Anders had written a plea that I visit him but not for a few days. He had something to do but he needed one last thing for this potion and he could count on no one else. I crumpled the scrap angrily. I’d give him three days and then we’d have it out; I could forgive an awful lot in my friends but I wouldn’t overlook lying.

I bathed my frustrations in the growling drone of Fenris’s reading that night. He’d heard all about our trip to the sewers but, beyond a flip remark about the proclivities of mages, he didn’t pursue the subject. My response must have warned him that it was the last thing I wanted to discuss. He chose a dry history of Orlais and opened an excellent bottle of wine to cheer us.

As often happened, we found far more to interest us in discussing the text than in the book itself. While Sebastian and I discussed abstract religious concepts and very personal politics Fenris and I explored any topic that arose in his reading.

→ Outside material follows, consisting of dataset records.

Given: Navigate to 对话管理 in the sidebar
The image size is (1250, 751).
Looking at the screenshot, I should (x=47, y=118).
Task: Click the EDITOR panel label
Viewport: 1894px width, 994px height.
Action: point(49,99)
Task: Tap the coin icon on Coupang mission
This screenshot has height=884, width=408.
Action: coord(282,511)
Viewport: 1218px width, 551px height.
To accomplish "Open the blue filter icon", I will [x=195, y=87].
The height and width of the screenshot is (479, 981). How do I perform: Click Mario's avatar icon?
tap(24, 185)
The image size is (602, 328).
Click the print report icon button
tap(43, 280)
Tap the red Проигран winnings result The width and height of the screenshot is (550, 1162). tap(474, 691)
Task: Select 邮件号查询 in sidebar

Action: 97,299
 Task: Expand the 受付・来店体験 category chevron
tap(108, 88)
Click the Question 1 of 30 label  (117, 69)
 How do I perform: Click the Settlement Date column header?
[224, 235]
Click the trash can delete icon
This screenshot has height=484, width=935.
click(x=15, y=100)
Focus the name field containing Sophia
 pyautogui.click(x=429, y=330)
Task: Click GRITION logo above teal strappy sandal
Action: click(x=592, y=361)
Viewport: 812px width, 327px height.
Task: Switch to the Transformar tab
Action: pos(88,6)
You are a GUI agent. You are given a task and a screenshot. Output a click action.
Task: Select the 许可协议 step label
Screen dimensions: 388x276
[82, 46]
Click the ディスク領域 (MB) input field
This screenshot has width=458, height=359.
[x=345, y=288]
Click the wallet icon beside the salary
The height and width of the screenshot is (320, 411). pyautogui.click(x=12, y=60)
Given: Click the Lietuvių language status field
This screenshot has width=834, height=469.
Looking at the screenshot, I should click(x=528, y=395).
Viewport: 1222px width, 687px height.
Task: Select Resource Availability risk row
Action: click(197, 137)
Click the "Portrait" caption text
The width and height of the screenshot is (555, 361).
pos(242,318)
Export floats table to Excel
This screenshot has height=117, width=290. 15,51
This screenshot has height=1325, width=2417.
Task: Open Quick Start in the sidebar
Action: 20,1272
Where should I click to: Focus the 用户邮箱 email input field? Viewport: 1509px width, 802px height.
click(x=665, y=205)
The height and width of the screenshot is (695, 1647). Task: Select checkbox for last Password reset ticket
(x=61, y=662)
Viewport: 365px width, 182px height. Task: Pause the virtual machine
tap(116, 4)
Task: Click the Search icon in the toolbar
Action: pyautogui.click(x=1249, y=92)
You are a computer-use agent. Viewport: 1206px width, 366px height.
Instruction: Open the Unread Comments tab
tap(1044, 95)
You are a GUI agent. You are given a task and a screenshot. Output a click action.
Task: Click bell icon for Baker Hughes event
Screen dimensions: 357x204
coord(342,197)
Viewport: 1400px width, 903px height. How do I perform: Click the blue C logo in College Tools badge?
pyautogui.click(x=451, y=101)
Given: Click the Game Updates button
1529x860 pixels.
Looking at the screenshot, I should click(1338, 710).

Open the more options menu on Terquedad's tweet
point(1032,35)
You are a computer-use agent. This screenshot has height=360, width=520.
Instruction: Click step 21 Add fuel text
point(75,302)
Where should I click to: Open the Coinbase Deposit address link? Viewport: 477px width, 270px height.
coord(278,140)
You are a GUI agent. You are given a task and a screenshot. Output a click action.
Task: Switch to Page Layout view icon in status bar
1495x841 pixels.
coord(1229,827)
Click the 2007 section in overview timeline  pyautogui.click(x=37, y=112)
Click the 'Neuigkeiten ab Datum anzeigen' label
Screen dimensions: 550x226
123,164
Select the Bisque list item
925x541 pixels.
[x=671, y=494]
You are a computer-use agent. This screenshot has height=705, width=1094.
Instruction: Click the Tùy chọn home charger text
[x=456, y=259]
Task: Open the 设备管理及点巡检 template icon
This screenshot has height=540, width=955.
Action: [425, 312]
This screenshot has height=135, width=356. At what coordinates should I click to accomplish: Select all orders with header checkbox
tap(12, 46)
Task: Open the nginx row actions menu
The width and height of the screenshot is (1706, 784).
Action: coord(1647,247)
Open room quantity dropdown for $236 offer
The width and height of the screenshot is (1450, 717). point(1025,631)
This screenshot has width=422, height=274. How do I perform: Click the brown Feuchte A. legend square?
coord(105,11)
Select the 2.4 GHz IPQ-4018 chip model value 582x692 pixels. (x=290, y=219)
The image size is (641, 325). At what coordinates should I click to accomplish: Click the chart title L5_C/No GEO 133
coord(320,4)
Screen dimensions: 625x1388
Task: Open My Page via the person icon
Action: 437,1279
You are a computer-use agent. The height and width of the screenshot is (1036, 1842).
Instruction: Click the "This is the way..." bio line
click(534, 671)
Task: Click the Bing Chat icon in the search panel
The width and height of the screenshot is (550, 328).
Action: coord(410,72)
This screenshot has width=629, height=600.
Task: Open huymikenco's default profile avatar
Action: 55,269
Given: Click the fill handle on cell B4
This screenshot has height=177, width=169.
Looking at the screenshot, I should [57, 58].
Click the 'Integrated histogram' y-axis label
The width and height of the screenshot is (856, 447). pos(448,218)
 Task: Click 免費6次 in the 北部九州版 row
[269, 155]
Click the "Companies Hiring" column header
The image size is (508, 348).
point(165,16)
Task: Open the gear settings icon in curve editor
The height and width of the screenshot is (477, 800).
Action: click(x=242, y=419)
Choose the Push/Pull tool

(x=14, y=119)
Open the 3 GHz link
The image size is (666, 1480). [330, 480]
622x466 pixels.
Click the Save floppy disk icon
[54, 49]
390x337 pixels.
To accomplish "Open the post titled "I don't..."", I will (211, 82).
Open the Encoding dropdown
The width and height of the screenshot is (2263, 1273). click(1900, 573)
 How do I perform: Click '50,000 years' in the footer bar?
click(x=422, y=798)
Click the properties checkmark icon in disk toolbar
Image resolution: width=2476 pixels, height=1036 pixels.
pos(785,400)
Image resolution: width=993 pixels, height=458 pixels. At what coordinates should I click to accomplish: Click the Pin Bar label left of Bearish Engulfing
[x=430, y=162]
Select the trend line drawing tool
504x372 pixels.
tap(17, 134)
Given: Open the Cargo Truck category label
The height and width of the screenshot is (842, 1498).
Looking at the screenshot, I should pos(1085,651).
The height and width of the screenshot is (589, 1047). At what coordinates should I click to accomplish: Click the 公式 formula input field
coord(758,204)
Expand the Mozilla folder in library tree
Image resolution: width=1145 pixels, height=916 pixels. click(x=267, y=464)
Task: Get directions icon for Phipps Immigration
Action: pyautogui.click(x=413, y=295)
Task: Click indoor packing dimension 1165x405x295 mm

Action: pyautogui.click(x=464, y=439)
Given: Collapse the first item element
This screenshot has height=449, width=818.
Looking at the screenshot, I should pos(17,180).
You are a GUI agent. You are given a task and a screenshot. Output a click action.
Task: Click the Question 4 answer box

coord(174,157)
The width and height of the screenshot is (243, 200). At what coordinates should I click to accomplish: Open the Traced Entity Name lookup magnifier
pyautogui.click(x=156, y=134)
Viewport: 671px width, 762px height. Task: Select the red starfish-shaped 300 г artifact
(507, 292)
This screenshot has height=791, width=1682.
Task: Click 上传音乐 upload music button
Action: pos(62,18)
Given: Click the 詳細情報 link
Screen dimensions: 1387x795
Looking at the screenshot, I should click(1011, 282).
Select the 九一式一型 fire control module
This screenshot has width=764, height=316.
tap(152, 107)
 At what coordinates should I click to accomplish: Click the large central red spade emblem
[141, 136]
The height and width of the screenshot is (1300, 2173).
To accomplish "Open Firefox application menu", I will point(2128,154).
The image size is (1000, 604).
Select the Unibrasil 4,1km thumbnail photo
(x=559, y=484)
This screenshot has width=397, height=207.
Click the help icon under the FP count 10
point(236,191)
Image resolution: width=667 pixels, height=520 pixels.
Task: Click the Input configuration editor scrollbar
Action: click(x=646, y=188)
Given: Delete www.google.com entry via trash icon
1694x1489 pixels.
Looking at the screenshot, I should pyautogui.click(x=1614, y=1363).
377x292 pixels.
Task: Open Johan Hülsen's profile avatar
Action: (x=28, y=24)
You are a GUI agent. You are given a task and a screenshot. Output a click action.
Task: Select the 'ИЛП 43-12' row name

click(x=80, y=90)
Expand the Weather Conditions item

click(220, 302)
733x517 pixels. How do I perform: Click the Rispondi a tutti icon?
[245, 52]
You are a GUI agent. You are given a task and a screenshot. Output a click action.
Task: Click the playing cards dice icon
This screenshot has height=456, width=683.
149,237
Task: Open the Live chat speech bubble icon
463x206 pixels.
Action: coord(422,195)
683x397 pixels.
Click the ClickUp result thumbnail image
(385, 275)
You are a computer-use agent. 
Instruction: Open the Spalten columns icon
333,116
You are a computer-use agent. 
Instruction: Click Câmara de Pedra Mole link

History fascinated him, not just the book that started our lessons or elves in particular but all of Thedas’s bloody and contorted conflicts. “I want to understand how the world became the way it is,” he told me. “But so much is myth that I may never know.”

The history of Tevinter and its uncontrolled mages varied from source to source. Some wrote sympathetically, some in horror, but none seemed able to set aside the larger issues of Circles and the Chantry to simply detail what had happened. Many accounts differed in describing key events and none was a first-hand telling.

So we gathered clues from histories about other parts of Thedas, drew conclusions from reactions in other places rather than stories of what may or may not have actually occurred. These discussions lasted well into the night and found us, heads together, poring over a text to argue the meaning of a passage.

I needed the distraction of such a night and the tortured sleep afterward that would help me ignore my anger at Anders. Fenris delivered beautifully and I dreamt of tackling him on his own table rather than clouting my tortured mage with my shield.